Mr. Irwine, who was involuntarily uttering his own thoughts rather than addressing Bartle Massey in the last sentence, had in his mind the possibility that the spirit of vengeance to-wards Arthur, which was the form Adam's anguish was continually taking, might make him seek an encounter that was likely to end more fatally than the one in the Grove. This possibility heightened the anxiety with which he looked forward to Arthur's arrival. But Bartle thought Mr. Irwine was referring to suicide, and his face wore a new alarm.

"I'll tell you what I have in my head, sir," he said, "and I hope you'll approve of it. I'm going to shut up my school — if the scholars come, they must go back again, that's all — and I shall go to Stoniton and look after Adam till this business is over. I'll pretend I'm come to look on at the assizes; he can't object to that. What do you think about it, sir?"

"Well," said Mr. Irwine, rather hesitatingly, "there would be some real advantages in that . . . and I honour you for your friendship towards him, Bartle. But . . . you must be careful what you say to him, you know. I'm afraid you have too little fellow-feeling in what you consider his weakness about Hetty."

"Trust to me, sir — trust to me. I know what you mean. I've been a fool myself in my time, but that's between you and me. I shan't thrust myself on him only keep my eye on him, and see that he gets some good food, and put in a word here and there."

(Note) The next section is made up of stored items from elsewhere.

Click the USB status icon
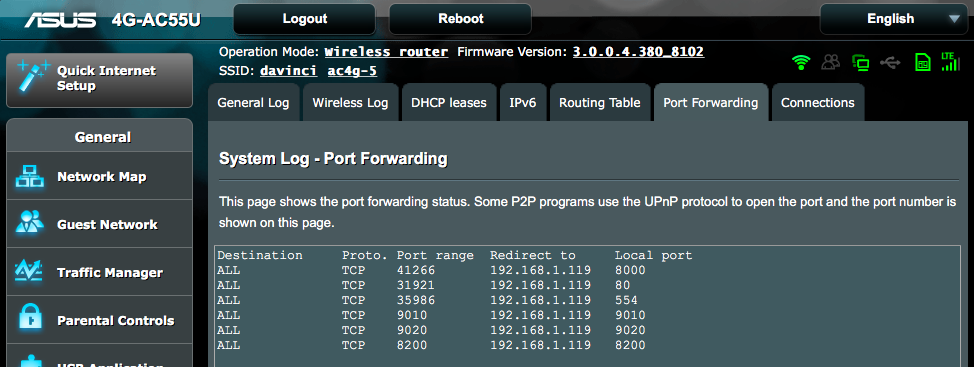The image size is (974, 367). pos(891,62)
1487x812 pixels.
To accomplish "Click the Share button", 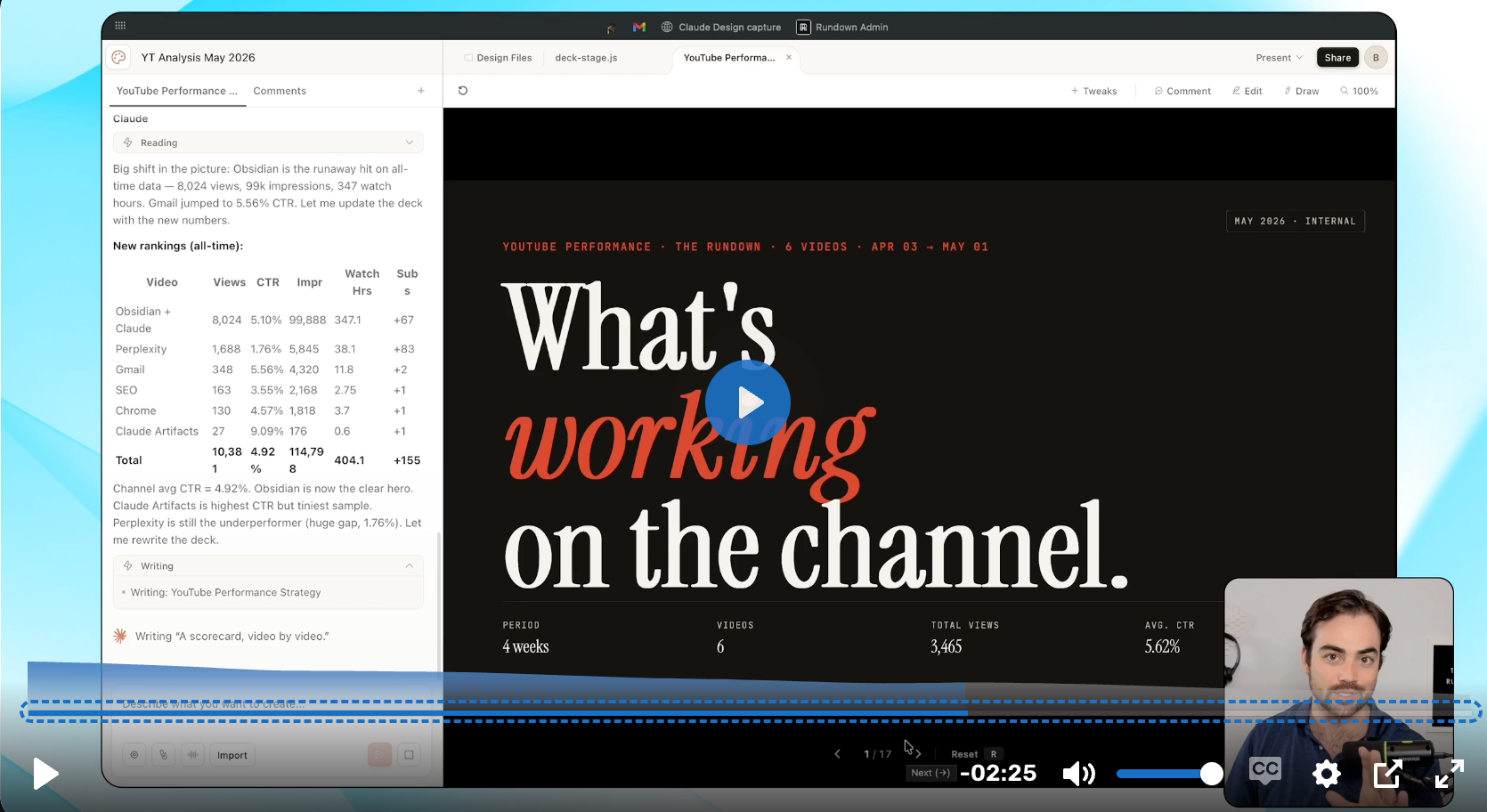I will pyautogui.click(x=1337, y=58).
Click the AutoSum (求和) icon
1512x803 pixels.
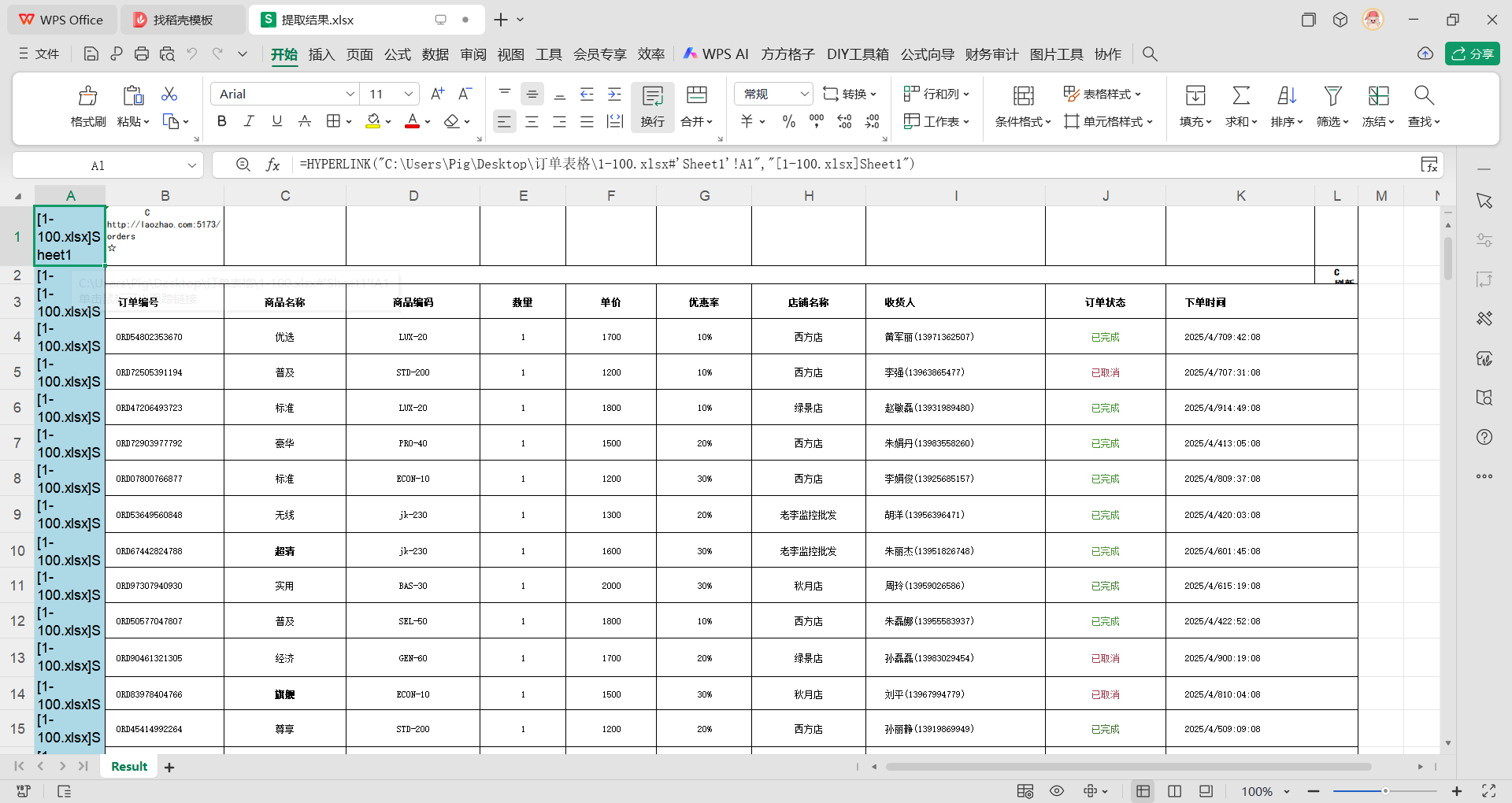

"Then," said Mr. Irwine, reassured a little as to Bartle's discretion, "I think you'll be doing a good deed; and it will be well for you to let Adam's mother and brother know that you're going."

"Yes, sir, yes," said Bartle, rising, and taking off his spectacles, "I'll do that, I'll do that; though the mother's a whimpering thing — I don't like to come within earshot of her; however, she's a straight-backed, clean woman, none of your slatterns. I wish you good-bye, sir, and thank you for the time you've spared me. You're everybody's friend in this business — everybody's friend. It's a heavy weight you've got on your shoulders."

"Good-bye, Bartle, till we meet at Stoniton, as I daresay we shall."

Bartle hurried away from the rectory, evading Carroll's conversational advances, and saying in an exasperated tone to Vixen, whose short legs pattered beside him on the gravel, "Now, I shall be obliged to take you with me, you good-for-nothing woman. You'd go fretting yourself to death if I left you — you know you would, and perhaps get snapped up by some tramp. And you'll be running into bad company, I expect, putting your nose in every hole and corner where you've no business! But if you do anything disgraceful, I'll disown you — mind that, madam, mind that!"